There is no ROM to boot from; at power up the CPU begins executing the code at the very start of flash. Luckily this isn't the firmware or we'd be in real danger every time we reflashed. Boot is actually handled by a section of code we tend to refer to as the boot loader. In Broadcom devices this is CFE -- "Common Firmware Environment"; think of it like the BIOS in your computer.

(note - in wrt54g v1.x hardware, it was actually another boot loader called "PMON", it wasn't until the wrt54g v2.0 that they switched to CFE; both provide the exact same functionality)

[ CFE ] [ firmware ....... ] [ NVRAM ]

(there's no actual partitions, just hard coded locations)

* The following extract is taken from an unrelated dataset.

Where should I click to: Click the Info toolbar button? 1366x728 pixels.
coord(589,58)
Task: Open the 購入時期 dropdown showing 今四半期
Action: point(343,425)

The job of the boot loader is to initialize the memory and other hardware and then begin booting the firmware. In most cases there's a recovery mechanism that allows you to reflash the firmware so that a bad flash doesn't render the device useless. CFE does this through the use of a TFTP server; this can be triggered by the firmware not matching the firmware checksum, the boot_wait variable or via CFE's serial console command line.

If you dig into the "firmware" section you'll find a trx. A trx is just an encapsulation, which looks something like this -

[ HDR0 ][ length ][ crc32 ][ flags ][ pointers ][ data ... ]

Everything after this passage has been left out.